The Baptismal Creed having been mentioned in the two previous chapters, in the one as a guide in the interpretation of Scripture, in the other as embodying (to a certain extent) Primitive Tradition, it appears natural to bring forward in the next place such notices of it as Irenæus furnishes.
We find, then, that it was customary at baptism to rehearse to every person the rule of faith held throughout the Catholic Church; in other words, the Creed[364]. This, indeed, was not uniform in language, but the same points appear to have been adhered to, and to have been stated in much the same order.
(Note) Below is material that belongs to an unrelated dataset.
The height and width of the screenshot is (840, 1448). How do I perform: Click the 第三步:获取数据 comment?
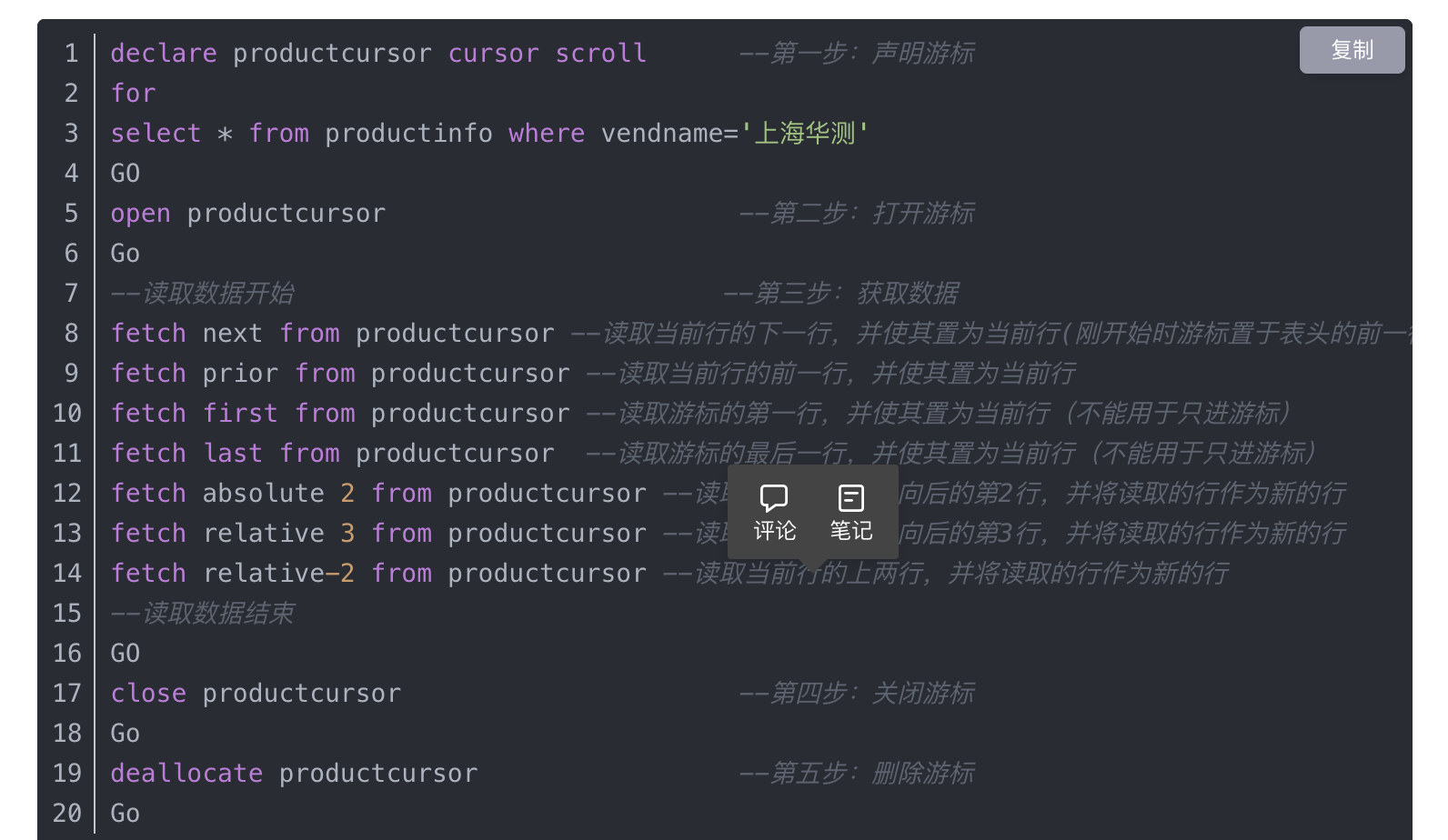[841, 294]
Irenæus, indeed, does not distinctly copy any creed: but he rehearses all the chief points of it in two different passages, which I will give at [pg 158] length; these being the first clear traces we have of the primitive creed.
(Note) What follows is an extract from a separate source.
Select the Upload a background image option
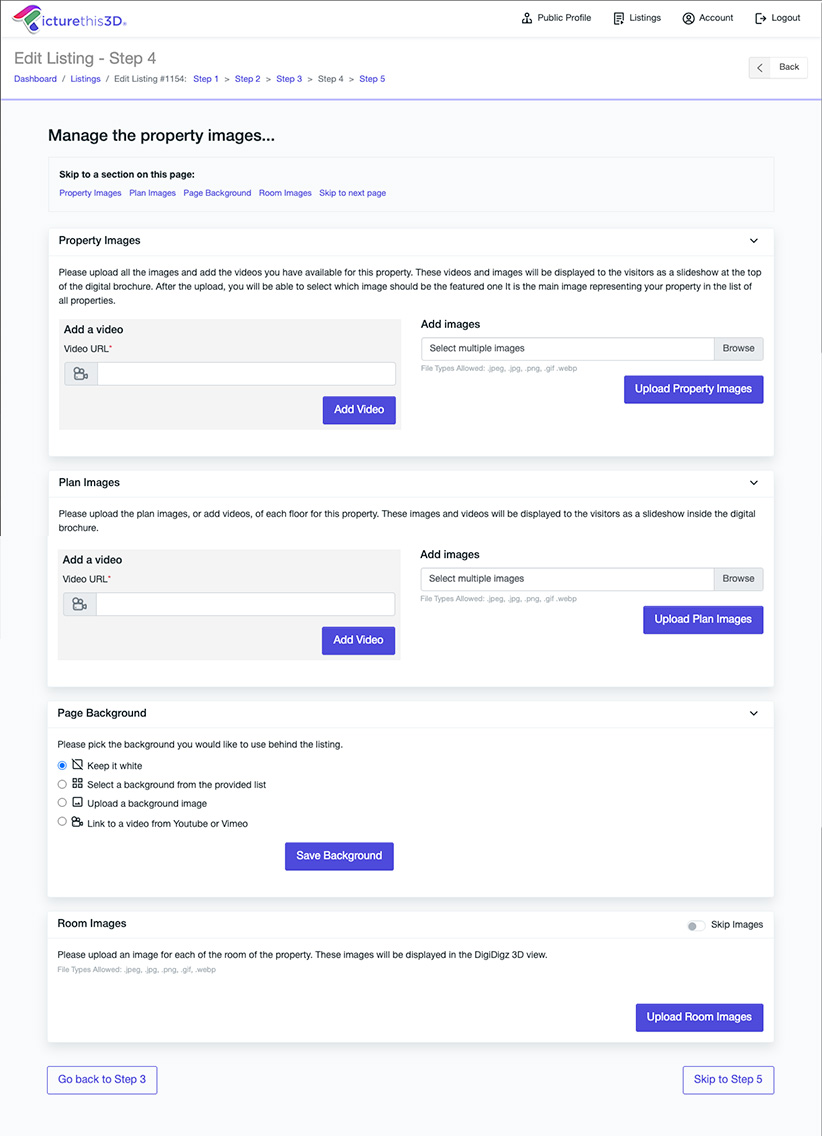The height and width of the screenshot is (1136, 822). (63, 803)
The first is as follows[365]:—
“For the Church, although spread throughout the world, even to the utmost bounds of the earth, and having received from the Apostles and their disciples the faith in one God the Father Almighty, Maker of heaven and earth, and the seas, and all that in them is: and in one Jesus Christ, the Son of God, who was incarnate for our salvation: and in one Holy Ghost, who through the prophets preached the dispensations, and the advents, and the birth of a Virgin, and the Passion, and the resurrection from the dead, and the ascension into heaven in flesh of the beloved Christ Jesus our Lord, and his coming from heaven in the glory of the Father, to gather together all things in one, and to raise from the dead all flesh of all mankind; that according to the good pleasure of the invisible Father, every knee may bow to Christ Jesus, our Lord and God and Saviour and King, of things in heaven and things in earth and things under the earth, and every tongue may confess to him; and that he may execute just judgment upon them all, and send into eternal fire the spirits [pg 159] of wickedness, and the angels that sinned and were in rebellion, and the ungodly and unjust and lawless and blasphemous amongst men; and bestowing life upon the just and holy, and those who have kept his commandments and remained in his love, some from the beginning and some after repentance, might give them incorruption and clothe them with eternal glory: having received this preaching and this faith, as we said before, the Church, though dispersed throughout the world, keeps it diligently,” &c.
This passage strikes us at once as containing fragments of a creed the same as that of Nice, repeated in portions in the same order, although the general arrangement of the creeds is departed from.